|
Д. А. Ровинский относил работы Андрея Рублева к московским “письмам”. Деятельность этого замечательного русского художника в самом деле протекла в Москве и Московской области. Однако эта деятельность, как мы видели, самым тесным образом была связана с предшествующей эпохой, эпохой Феофана Грека, новгородских стенных росписей и написанных в пределах новгородской области первых национально-русских икон. Андрей Рублев вышел из того искусства 14-го века, которое с полным правом было названо здесь новгородским. Как уже было сказано выше, он не изменил его каким-либо коренным образом, но лишь помог ему обрести иные из его высочайших достижений.
При подобном взгляде Рублев является таким же представителем новгородской живописи в Москве, каким был до него Феофан Грек. Вопрос же о древнейшнх московских письмах, естественно, теряет значение. В эпоху Рублева и в эпоху, непосредственно последовавшую за ней, на Руси не было другой живописной школы, кроме новгородской. Могли существовать лишь более или менее типичные для разных местностей оттенки манер и вариации стилей. Эти местные вариации, еще недостаточно ясные при теперешнем состоянии исторических данных, иконописцы и любители выражают терминами “старые московские”, “псковские” или “северные” письма. Изучению подлежит пока единственная и как будто бы общая для всей Руси иконописная школа 15-го века.
Если сказанное верно, то не является ли в применении к этой школе излишним наименование ее “новгородской”? Наименование это, однако, необходимо сохранить, ибо оно выражает не географические пределы распространения школы, но, что гораздо важнее, ее духовную и художественную родину. Мы не в состоянии проследить все случайные перемещения, которые испытали иконы 15-го века, нашедшие, наконец, достойное для себя место в собраниях любителей и старообрядческих храмах. Но их стиль безошибочно указывает на новгородское отечество, на родство с новгородским расцветом 14-го века, создавшим первые определенные художественные величины в русской живописи.
==============================
Что сделать:
1. К каким «письмам» Д. А. Ровинский, согласно тексту о новгородской иконописи, относил работы Андрея Рублева?
2. Продолжите текст о новгородской иконописи после его последнего предложения.
Материалы взяты из другого источника, а не из текста о новгородской иконописи.

Материалы:
==============================
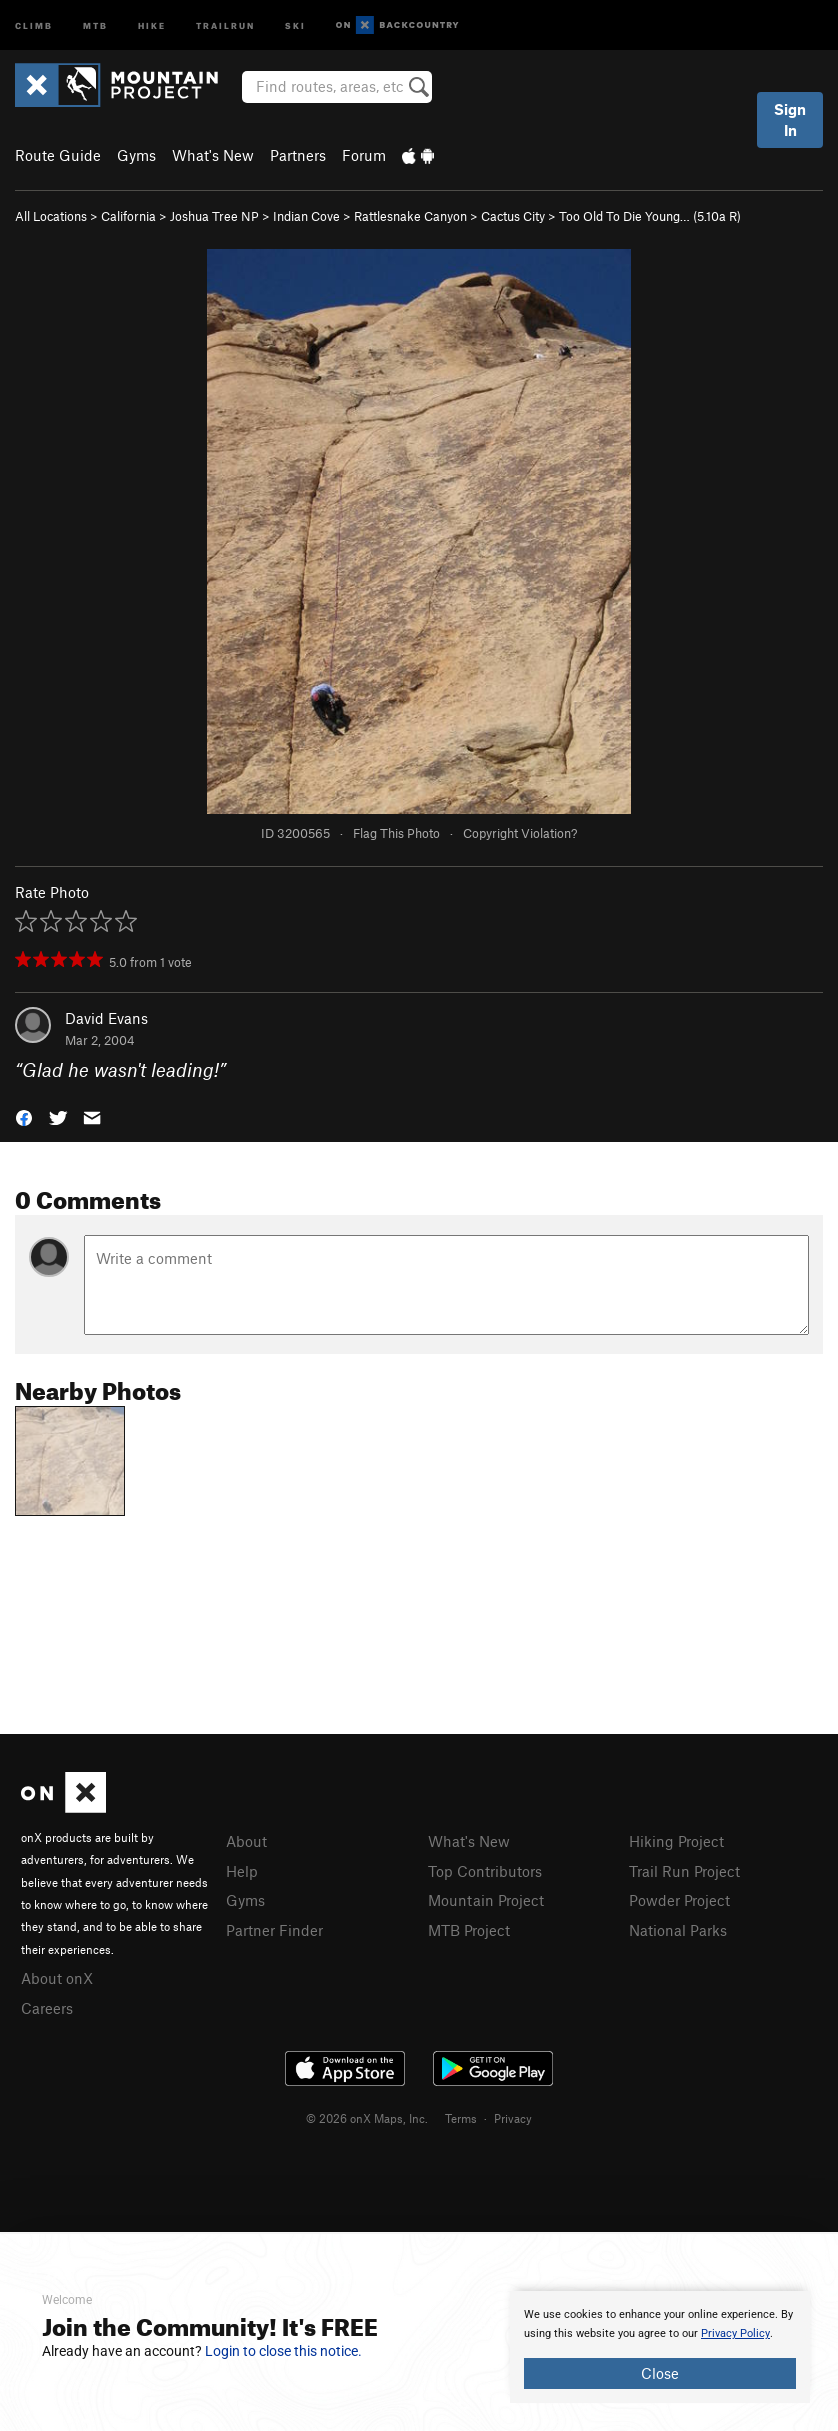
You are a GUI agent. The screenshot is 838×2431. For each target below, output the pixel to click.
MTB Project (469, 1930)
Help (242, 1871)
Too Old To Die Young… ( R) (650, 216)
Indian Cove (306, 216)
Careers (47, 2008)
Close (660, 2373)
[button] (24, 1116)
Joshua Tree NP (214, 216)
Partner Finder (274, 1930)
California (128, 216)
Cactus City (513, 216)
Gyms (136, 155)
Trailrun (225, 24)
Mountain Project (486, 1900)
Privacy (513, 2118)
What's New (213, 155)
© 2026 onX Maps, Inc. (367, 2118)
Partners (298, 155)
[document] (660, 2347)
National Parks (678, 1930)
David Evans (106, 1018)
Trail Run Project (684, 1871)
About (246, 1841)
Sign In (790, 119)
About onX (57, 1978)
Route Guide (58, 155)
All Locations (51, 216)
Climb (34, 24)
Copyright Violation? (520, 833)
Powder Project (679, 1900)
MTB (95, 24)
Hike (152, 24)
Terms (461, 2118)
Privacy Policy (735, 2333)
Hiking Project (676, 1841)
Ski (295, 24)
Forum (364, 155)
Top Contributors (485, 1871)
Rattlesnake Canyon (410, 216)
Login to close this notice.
==============================
Ответы:
1. К московским «письмам».

2.
Изучение новгородской школы 15-го века должно основываться на довольно многочисленных иконах, находящихся в музеях, в частных собраниях, в старообрядческих церквах. Покамест только эти иконы 15-го столетия и можно видеть в надлежащей подлинности и сохранности, так как они освобождены от почерневшей олифы и позднейших записей. Большое число икон той же эпохи, среди которых есть и датированные, еще остаются в новгородских церквах недоступными для изучения из за покрывающей их черноты и записей [Таковы, например, иконы в церкви Николы Кочаного.]. Можно особенно пожалеть о недоступности этих датированных икон. В наличных памятниках новгородской школы 15-го века мы не в состоянии пока провести более точной хронологической группировки. Мы принуждены рассматривать как деятельность одного поколения деятельность целого столетия, отделяющего стенные росписи Феофана Грека и Рублева от стенных росписей Дионисия.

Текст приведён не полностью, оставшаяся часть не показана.